▸ Task statement:
Could you write out the lines from the start through the line holding "(270, 469).", inclusive, copying each one exactly but leaving out the pictures?

++++++++++++++++++++

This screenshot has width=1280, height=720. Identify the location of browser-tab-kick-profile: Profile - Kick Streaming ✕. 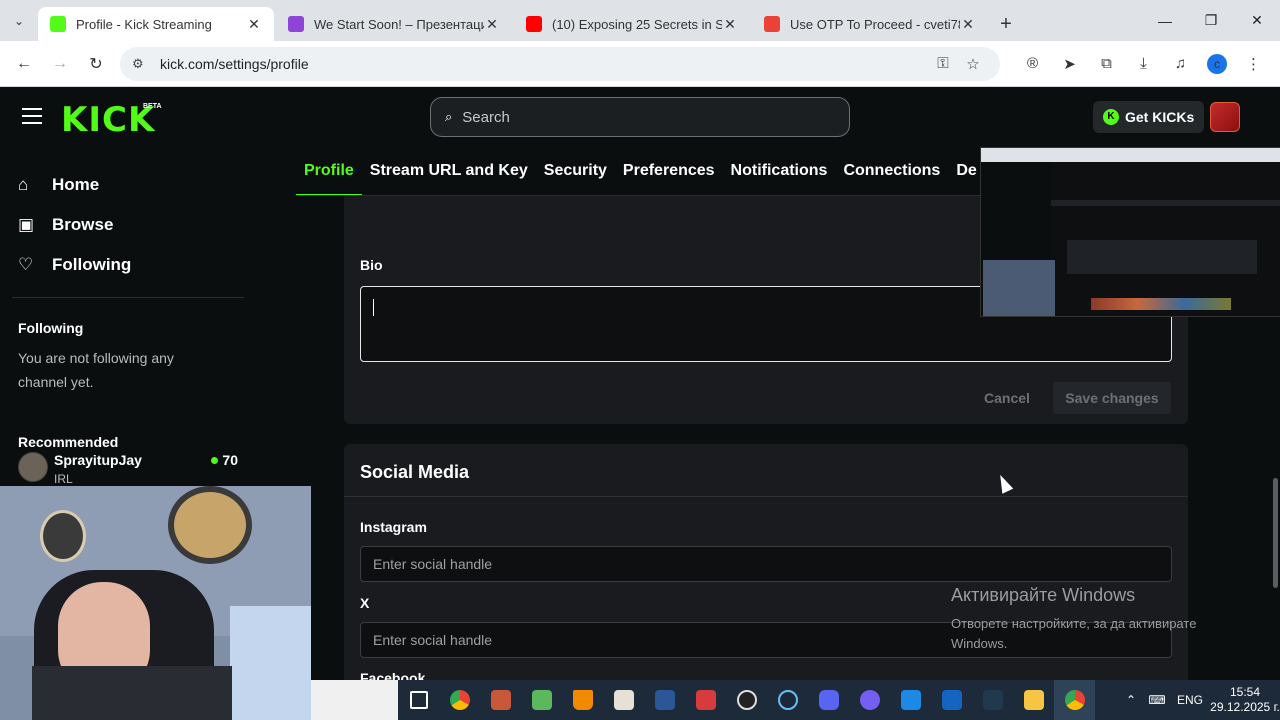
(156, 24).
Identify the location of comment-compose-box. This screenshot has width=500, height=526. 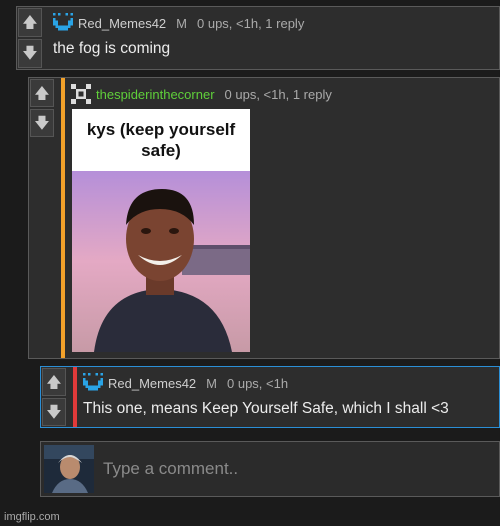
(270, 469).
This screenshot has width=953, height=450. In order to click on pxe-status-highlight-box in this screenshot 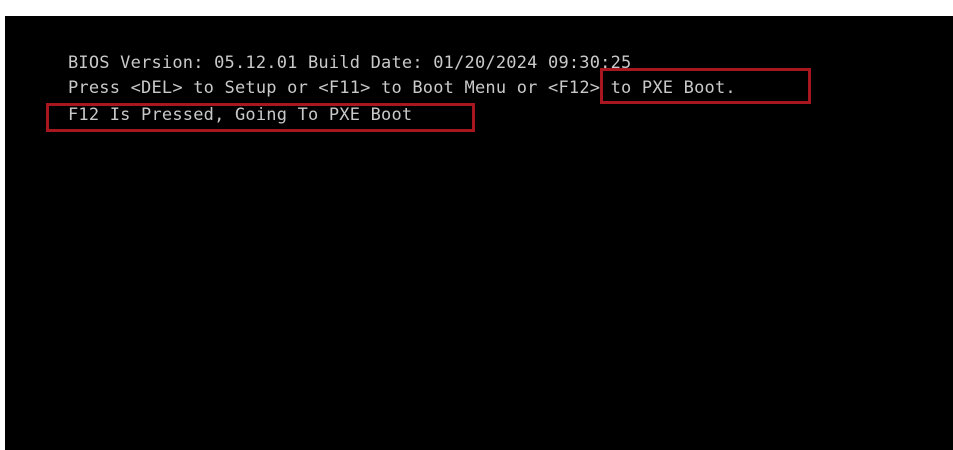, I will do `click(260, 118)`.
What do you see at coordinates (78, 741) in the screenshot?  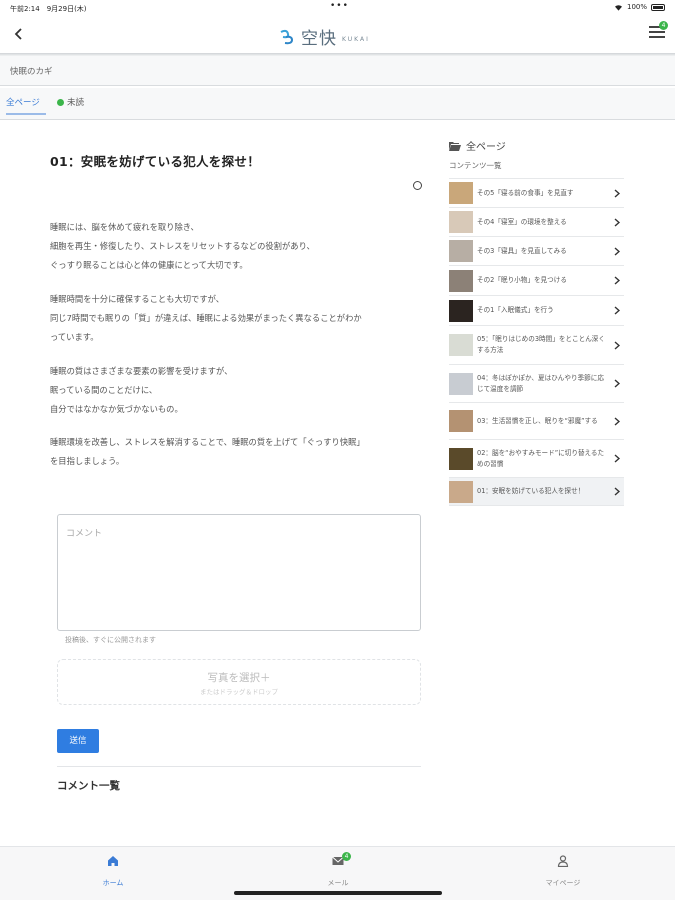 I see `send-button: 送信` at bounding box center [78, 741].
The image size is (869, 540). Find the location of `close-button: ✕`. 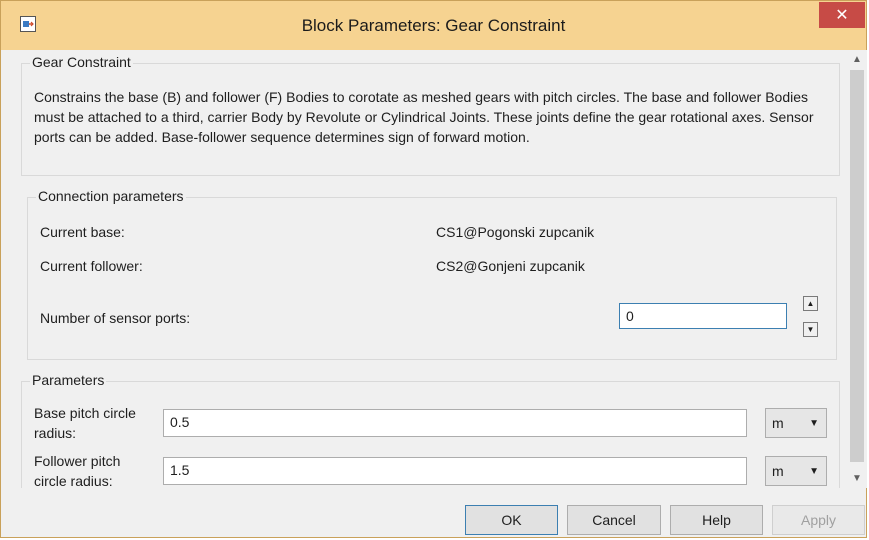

++++++++++++++++++++

▸ Solution for this task:
This screenshot has width=1280, height=720. Identify the location of browser-tab-kick-profile: Profile - Kick Streaming ✕. 
(156, 24).
Identify the location of comment-compose-box. This screenshot has width=500, height=526. 
(270, 469).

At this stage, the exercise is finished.